In all, extensive characterizations of SISE AgNPs confirmed stable, monodispersed particles with particles’ sizes suitable for multifarious applications in both biomedical and environmental field.

The Antioxidants Activity of SISE AgNPs

The antioxidant property of SISE AgNPs investigated using the DPPH-RSA and ABTS-RSA assays is shown in Figure 4A and B, respectively. As shown, SISE AgNPs exhibited comparable activity with ascorbic acid (AA) standard. The antioxidant activities of nanoparticles, particularly those synthesized by plant extract have been documented. AgNPs synthesized using the outer peel extract of Ananas comosus showed promising ABTS-RSA and DPPH-RSA in a dose dependent manner.7 The antioxidant potentiality of SISE extract had been investigated and reported in our previous work,45 and thus not repeated here.
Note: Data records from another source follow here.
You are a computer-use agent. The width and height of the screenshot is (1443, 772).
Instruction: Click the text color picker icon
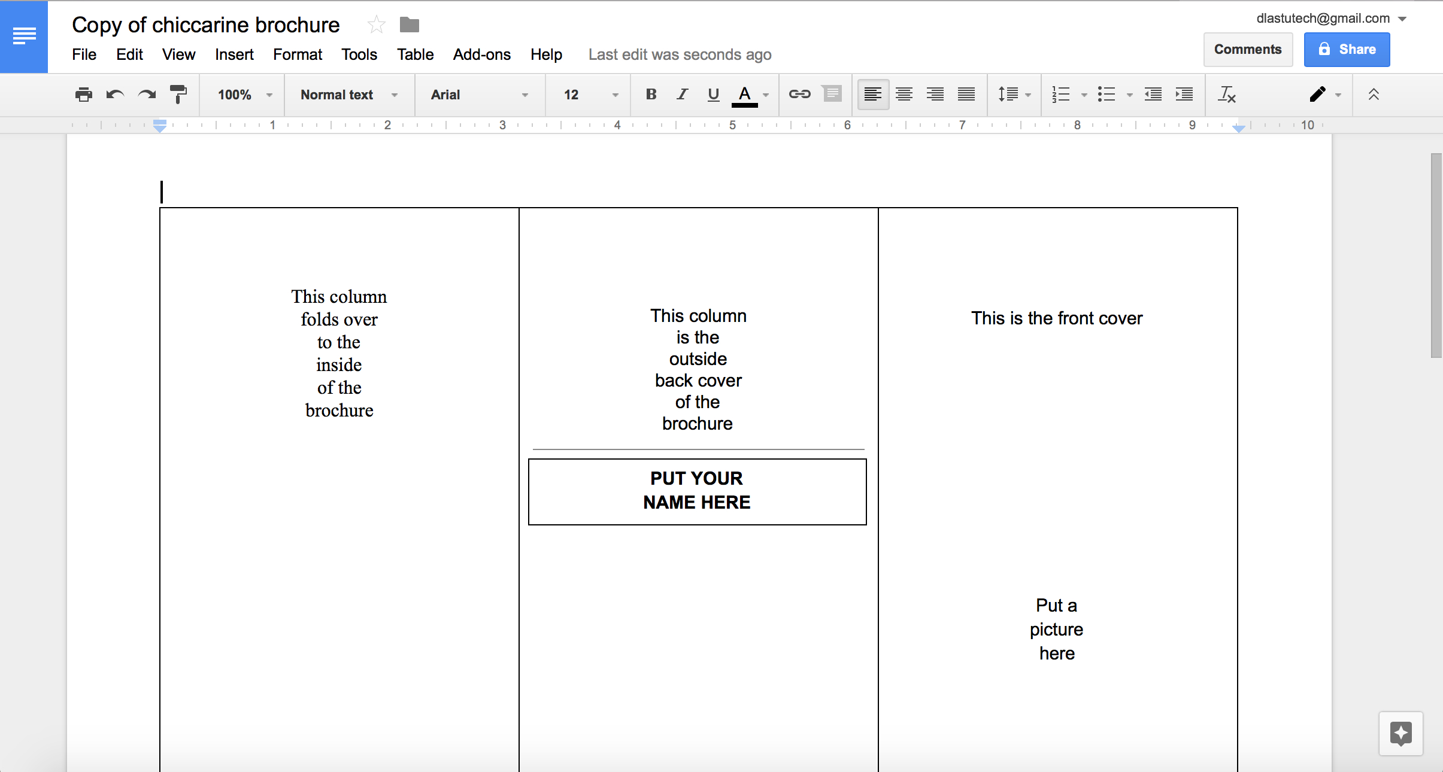[745, 95]

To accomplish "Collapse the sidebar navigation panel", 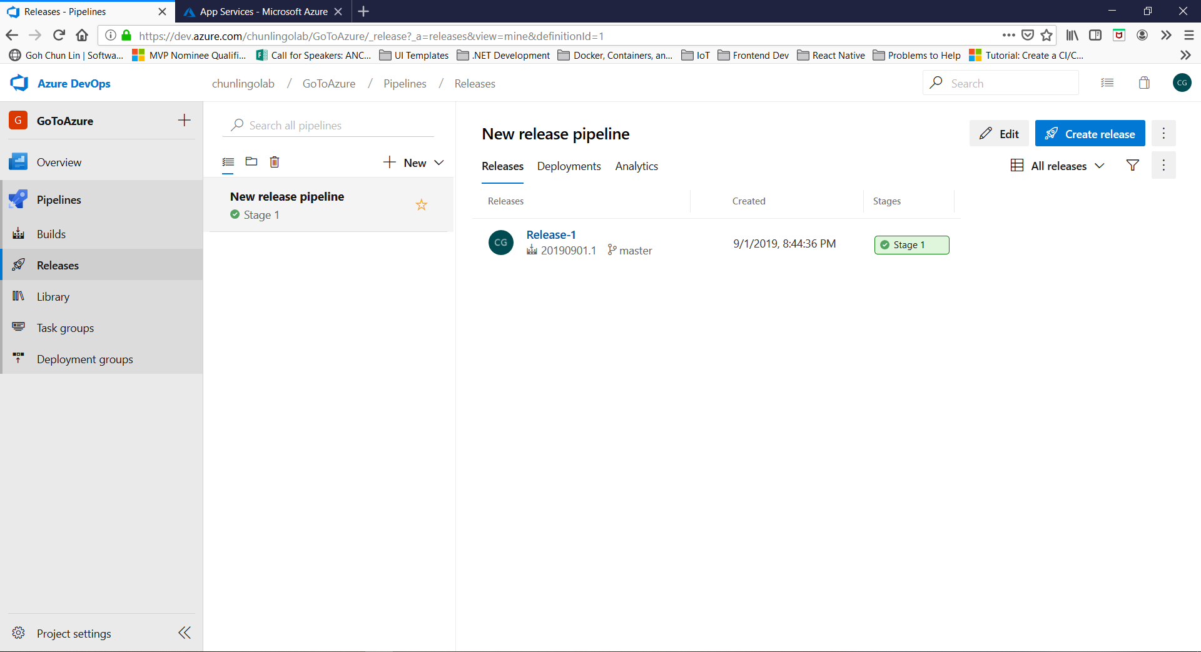I will (x=184, y=633).
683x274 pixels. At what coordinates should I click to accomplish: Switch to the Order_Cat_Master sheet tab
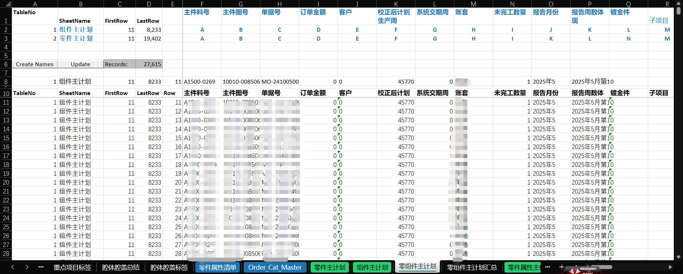click(x=275, y=267)
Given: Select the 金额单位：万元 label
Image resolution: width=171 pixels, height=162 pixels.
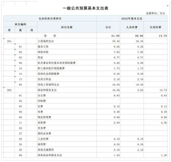Looking at the screenshot, I should click(x=155, y=13).
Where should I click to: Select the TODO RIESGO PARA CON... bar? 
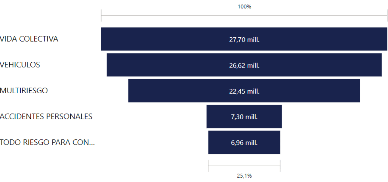coord(244,142)
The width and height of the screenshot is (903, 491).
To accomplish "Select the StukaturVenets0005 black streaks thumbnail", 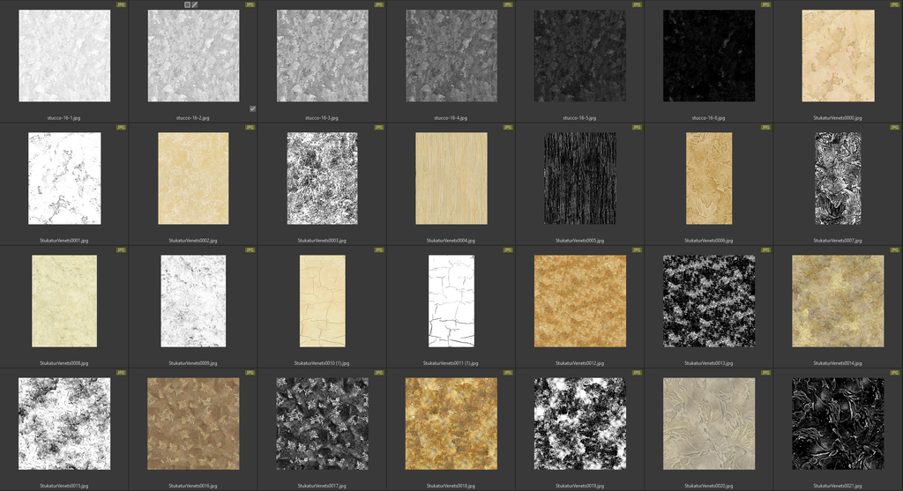I will (x=580, y=178).
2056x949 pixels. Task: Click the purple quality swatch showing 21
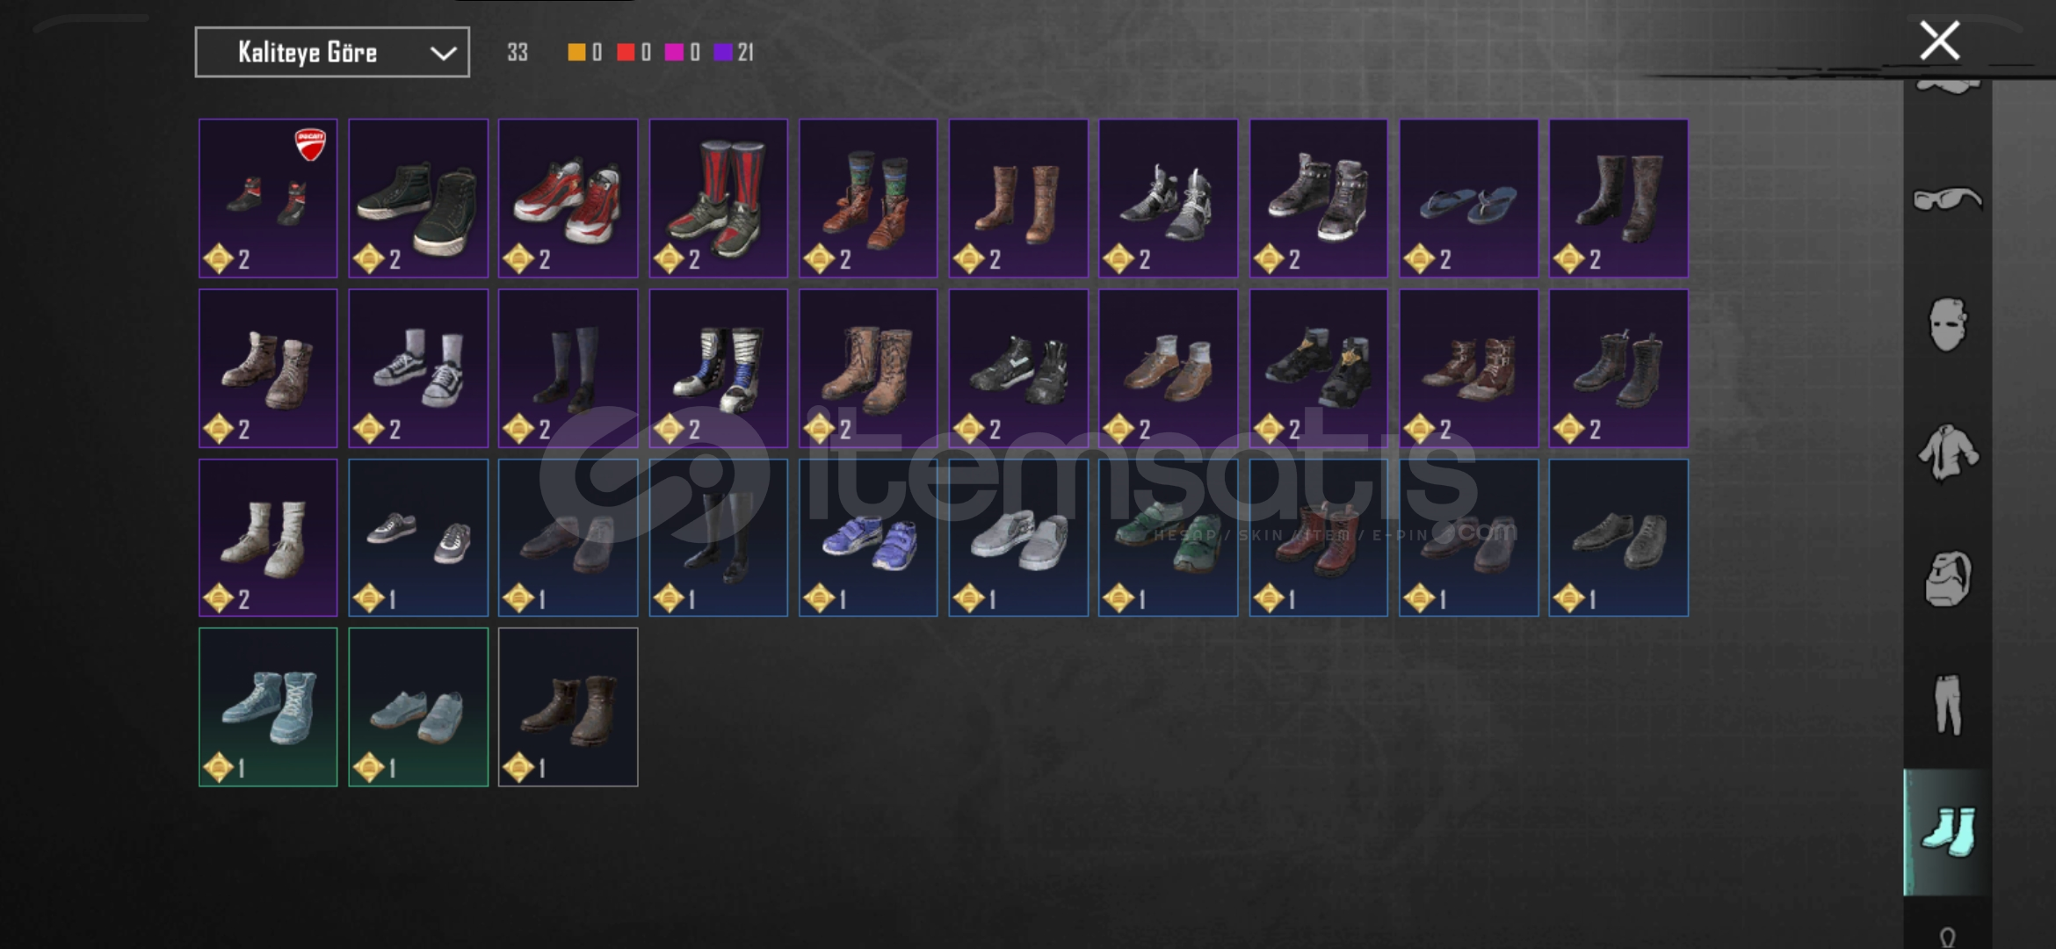723,53
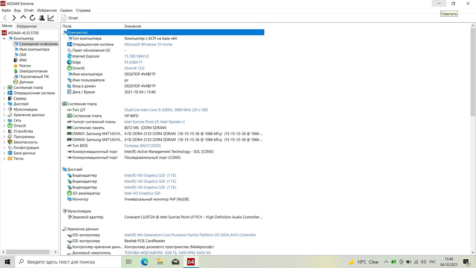The image size is (476, 268).
Task: Switch to the Избранное tab
Action: tap(26, 26)
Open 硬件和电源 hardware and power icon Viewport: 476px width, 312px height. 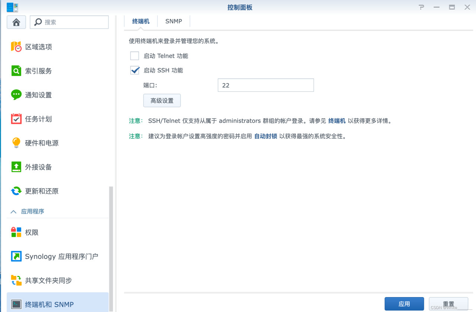click(16, 143)
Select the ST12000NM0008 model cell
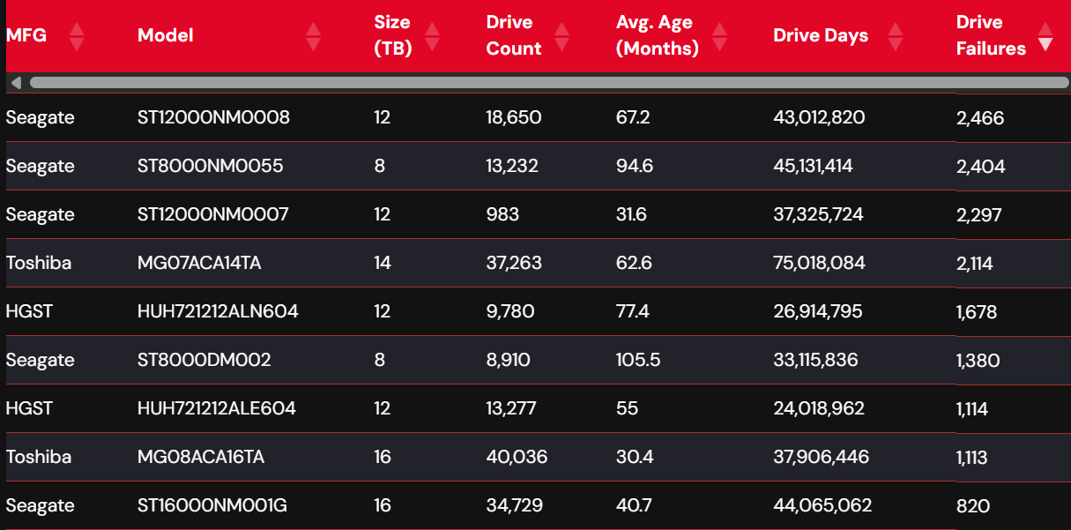The height and width of the screenshot is (530, 1071). coord(214,117)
These antioxidant activities can be associated with the phenolic and other numerous bioactive compounds present in the plant extracts, which can donate hydrogen or protons to free radicals and thus terminating the chain reaction of oxidation.53 Hydrogen or protons can be donated by the several hydroxyl groups in the benzene ring of the different phenolics contained in the extract.54 El Batal et al55 attributed the antioxidant activities of zinc NPs to ZnNPs capped with biological contents, particularly phenolic compounds, which possess the free radical scavenging activity. Generally, the antioxidant properties of polyphenols are lower than polyphenols-capped metal nanoparticles, suggesting that the increase chemical properties of the nanoparticles may be due to synergistic effects from the encapsulating bioactives and the metal nanoparticles.56 Previously, de Souza et al, observed a higher antioxidant activity of flavonoid-metal complexes relative to the individual components.56 The authors attributed this observation to the acquisition of additional superoxide dismutating centers the complex. SISE is endowed with phenolics, but the “complex” in the present study is a small-sized metalNP (10–15 nm). Thus, it is more plausible that the observed higher antiradical activity of SISE AgNPs may be related to the increase in surface area-to-volume ratio which afforded the encapsulating bioactives with larger active surface for effective radical quenching underpinned by rapid electron transfers and valence transition. Similar synergistic antioxidant action by phyto-synthesized AgNPs was previously observed by Yousaf et al in the radial scavenging effect of Achillea millefolium L. extract synthesized silver nanoparticles.19

Figure 4 (A) DPPH radical scavenging and (B) ABTS activity of SISE AgNPs, in comparison with standard Ascorbic acid (AA).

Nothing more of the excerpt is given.